- We use the following Bayes formula to find probability: P(Si|Wi) = P(Wi|Si) * P(Si)/P(Wi)
- Since the denominator will remain same for given word, we ignore the P(Wi). P(Si|Wi) = P(Wi|Si) * P(Si)
- For each word Wi in test sentence, the part of speech tag Si with the maximum probability P(Si|Wi) is considered for classifying the word Wi
- Handling new words in simple model: If a word in the test sentence is not present in emission probability calculated from training data then we assign emission probability to that word = (minimum of all emission probabilities)*0.1
Hidden Markov Model(HMM) using Viterbi
- Viterbi is based on dynamic programming
- The number of states in Viterbi model = number of words in test sentence
- For the first word, we only calculate emission probability * prior probability for all 12 parts of speech and save the values in dictionary v["state, part of speech"]
- From second word onwards, we calculate max for each of 12 part of speech = max(previous Viterbi state * transition probability). Corresponding part of speech and pervious part of speech is stored in a list of list called tag. Then we multiply this value with corresponding emission probability and get value for 2nd Viterbi state
- This process continues till last word of sentence
- We find max value of last Viterbi state which is stored in dictionary v and get corresponding part of speech tag which is the tag for last word in sentence. We then backtrack using this part of speech to find tags for each word
- Handling emission probabilities of new words by assigning min(emission probability)*0.1
- We have first taken log of individual probabilities (emission, transition) and then added them instead of multiplication given in formula to handle underflow problem
- First, generate a random sample consisting of all nouns. From this sample, we generate a new sample using create_sample() function
- To generate a sample, the probability of a part of speech tag for a word is calculated, given all the other words and their corresponding tags observed, that is P(S_i | (S - {S_i}), W1,W2,...,Wn)
- For first word we calculated product of emission and prior probability
- For the second word we calculated product of emission and transition of tag from 1st to 2nd word
- From 3rd word onwards, we calculated product of emission, transition from previous to current tag, and transition from previous of previous to current tag
- We then divide these probabilities for each tag of given word by sum of all probabilities of all tags for that word. Using np.random.choice we randomly get a tag having probability close to 1 and assign this tag to that word in sample. We do this process for all samples
- To handle emission probability of new words, a small probability (min(emission)*0.1) is assigned. The first 1000 samples were discarded to pass the warming period and improve the accuracy
- To calculate marginal distribution from samples, we first generated 3000 samples using MCMC (after discarding the first 1000 samples)
- From these samples we calculate max probability of each part of speech tag corresponding to each word in the test sentence
- We assign the part of speech tag having maximum probability for a word and combine them to get the part of speech tags for the entire sentence
- Handling emission probabilities of new words by assigning min(emission probability)*0.1
Sentences correct = 47.45% Words correct = 94.70%
Sentences correct = 53.25% Words correct = 95.08%
Sentences correct = 55.65%

**EXTRACTED DATA**:
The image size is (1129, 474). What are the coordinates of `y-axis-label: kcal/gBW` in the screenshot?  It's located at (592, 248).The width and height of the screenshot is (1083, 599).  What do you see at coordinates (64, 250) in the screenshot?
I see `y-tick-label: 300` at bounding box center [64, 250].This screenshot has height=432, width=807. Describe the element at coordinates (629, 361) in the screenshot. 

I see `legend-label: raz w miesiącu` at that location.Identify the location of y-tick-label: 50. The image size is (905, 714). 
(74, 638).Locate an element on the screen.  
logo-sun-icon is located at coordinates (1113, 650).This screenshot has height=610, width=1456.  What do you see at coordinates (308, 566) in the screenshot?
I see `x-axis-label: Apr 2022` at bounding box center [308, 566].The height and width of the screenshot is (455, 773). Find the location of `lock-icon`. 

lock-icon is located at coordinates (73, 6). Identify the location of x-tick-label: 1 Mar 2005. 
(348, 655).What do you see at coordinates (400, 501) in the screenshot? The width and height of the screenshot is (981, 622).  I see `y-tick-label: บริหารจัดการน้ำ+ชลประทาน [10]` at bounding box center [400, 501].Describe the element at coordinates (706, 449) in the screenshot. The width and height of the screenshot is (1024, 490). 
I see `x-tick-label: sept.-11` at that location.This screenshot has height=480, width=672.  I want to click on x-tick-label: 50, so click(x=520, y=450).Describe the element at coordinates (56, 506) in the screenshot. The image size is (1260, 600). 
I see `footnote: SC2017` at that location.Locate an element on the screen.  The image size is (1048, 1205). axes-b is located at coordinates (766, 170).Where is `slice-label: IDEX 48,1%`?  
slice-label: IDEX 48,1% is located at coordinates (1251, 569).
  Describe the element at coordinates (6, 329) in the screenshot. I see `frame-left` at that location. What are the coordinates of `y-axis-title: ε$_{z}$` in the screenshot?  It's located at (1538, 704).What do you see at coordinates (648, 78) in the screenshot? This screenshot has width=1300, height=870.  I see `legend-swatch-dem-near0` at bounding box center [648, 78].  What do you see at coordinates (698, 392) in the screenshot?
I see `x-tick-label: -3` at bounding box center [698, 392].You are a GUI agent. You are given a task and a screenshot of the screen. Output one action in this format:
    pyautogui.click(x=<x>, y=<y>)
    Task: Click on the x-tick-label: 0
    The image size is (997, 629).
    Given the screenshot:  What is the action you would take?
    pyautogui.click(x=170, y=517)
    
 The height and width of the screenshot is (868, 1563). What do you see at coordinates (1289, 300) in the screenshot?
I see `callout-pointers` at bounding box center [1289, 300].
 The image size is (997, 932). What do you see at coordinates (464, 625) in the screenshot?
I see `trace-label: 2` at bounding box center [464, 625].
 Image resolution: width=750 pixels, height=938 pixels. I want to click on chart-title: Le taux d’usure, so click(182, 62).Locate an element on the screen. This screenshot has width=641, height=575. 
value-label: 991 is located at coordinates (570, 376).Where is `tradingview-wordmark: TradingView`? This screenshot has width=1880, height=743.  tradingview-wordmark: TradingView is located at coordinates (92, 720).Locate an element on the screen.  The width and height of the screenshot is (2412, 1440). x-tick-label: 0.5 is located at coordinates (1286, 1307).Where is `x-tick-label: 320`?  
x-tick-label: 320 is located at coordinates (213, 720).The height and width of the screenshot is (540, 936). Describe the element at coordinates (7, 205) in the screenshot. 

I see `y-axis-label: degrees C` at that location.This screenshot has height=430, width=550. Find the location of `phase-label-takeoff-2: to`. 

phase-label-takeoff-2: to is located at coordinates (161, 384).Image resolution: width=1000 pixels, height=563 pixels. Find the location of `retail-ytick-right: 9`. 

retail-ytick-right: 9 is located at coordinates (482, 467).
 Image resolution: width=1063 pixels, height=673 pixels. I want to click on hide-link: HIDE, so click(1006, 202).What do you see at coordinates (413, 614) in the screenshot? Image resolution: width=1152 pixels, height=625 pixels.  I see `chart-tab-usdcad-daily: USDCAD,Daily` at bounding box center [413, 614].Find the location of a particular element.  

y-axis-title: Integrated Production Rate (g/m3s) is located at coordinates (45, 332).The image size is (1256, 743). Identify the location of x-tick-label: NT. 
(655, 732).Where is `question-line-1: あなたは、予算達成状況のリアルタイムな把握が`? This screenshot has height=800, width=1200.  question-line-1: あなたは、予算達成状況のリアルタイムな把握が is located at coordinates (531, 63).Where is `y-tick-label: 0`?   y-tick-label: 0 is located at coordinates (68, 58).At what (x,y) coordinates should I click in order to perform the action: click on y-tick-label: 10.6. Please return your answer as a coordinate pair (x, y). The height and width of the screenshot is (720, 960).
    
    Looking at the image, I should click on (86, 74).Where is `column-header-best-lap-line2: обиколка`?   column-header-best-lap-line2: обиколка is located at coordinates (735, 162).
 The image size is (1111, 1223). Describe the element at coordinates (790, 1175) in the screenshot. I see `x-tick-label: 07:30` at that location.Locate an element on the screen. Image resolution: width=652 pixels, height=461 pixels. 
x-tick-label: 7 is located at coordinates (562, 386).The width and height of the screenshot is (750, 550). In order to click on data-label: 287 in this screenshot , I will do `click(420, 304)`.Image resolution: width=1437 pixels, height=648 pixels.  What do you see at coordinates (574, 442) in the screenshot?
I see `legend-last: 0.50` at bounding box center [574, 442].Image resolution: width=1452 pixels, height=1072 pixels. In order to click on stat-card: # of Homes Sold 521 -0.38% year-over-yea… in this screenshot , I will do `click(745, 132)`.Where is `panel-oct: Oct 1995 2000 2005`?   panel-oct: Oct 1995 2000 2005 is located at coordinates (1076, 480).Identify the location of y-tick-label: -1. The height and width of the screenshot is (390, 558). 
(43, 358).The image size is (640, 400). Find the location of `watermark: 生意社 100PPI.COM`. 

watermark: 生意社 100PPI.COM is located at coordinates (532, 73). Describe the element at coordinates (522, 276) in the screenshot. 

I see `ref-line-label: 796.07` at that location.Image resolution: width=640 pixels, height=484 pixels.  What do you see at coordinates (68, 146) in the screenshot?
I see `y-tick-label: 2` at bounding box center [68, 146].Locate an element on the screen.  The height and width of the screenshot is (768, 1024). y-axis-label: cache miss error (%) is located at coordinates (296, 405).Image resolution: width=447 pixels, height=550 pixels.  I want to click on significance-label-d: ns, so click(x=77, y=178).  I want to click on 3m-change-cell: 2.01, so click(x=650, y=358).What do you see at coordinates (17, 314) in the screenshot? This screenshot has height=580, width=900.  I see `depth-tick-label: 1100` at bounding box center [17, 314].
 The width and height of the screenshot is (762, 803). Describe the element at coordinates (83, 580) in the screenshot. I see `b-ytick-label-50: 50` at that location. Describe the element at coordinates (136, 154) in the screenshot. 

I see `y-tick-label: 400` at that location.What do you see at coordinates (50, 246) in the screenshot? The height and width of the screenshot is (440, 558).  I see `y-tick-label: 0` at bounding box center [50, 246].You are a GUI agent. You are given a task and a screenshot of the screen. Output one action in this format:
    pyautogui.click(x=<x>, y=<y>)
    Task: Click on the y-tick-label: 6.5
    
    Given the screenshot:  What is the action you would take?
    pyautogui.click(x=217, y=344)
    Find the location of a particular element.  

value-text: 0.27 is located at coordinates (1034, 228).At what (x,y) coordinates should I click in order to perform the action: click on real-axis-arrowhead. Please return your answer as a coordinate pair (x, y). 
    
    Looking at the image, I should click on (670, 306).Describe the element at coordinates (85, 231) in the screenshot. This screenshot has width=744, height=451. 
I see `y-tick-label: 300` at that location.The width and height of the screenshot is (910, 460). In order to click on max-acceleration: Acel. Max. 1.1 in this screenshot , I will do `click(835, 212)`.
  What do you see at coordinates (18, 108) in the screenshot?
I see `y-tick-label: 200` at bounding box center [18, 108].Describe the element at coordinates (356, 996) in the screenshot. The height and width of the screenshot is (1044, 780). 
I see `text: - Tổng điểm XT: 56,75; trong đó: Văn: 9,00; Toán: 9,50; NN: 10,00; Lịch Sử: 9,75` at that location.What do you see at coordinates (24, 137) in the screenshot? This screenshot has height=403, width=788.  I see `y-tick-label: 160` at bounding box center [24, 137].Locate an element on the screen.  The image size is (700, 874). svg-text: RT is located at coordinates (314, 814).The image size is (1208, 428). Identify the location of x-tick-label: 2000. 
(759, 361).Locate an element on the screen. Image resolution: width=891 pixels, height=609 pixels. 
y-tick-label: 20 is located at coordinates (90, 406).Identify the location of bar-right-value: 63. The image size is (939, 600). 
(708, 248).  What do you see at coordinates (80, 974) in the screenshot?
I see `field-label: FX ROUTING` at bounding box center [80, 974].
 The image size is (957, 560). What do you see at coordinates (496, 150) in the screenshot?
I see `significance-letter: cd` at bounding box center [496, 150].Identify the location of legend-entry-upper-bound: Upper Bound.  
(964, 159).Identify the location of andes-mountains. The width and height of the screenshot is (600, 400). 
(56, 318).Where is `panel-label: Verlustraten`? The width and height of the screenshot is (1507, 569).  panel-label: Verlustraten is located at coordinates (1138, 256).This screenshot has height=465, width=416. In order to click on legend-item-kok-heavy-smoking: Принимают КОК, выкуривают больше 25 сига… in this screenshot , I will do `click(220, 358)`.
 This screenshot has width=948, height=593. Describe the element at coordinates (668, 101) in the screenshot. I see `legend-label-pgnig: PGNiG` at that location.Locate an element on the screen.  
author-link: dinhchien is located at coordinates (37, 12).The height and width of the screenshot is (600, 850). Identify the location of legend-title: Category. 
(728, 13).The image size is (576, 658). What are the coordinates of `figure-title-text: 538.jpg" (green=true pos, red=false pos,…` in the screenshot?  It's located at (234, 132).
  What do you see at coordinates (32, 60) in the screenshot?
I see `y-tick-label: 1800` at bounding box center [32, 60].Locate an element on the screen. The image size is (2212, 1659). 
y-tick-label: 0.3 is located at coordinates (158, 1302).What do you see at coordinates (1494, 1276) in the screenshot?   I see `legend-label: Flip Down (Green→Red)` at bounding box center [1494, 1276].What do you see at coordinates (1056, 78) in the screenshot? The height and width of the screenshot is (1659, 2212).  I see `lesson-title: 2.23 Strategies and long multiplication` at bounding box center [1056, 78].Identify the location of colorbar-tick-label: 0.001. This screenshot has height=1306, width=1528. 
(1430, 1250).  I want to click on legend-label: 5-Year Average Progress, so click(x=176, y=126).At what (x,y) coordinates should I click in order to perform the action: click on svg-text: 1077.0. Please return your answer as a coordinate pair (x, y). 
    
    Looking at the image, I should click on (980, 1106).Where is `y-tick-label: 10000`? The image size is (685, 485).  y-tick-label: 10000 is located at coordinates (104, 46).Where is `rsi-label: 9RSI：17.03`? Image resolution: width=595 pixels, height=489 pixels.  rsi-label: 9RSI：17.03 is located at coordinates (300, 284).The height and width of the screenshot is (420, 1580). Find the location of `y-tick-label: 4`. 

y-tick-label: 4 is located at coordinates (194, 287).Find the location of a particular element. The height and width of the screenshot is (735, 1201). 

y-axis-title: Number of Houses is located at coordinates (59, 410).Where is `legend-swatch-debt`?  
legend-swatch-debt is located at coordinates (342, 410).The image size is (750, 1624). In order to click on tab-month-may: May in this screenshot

**PROBLEMS TO SOLVE**:
**a.** Can you echo the part-of-speech tagging notes from "- We use the" to "P(Wi). P(Si|Wi) = P(Wi|Si) * P(Si)"?
**b.** How would you render this sentence from the part-of-speech tagging notes in Spanish: "The first 1000 samples were discarded to pass the warming period and improve the accuracy."

**ANSWERS TO THE TASKS**:
**a.**
- We use the following Bayes formula to find probability: P(Si|Wi) = P(Wi|Si) * P(Si)/P(Wi)
- Since the denominator will remain same for given word, we ignore the P(Wi). P(Si|Wi) = P(Wi|Si) * P(Si)

**b.** Las primeras 1000 muestras se descartaron para superar el período de calentamiento y mejorar la precisión.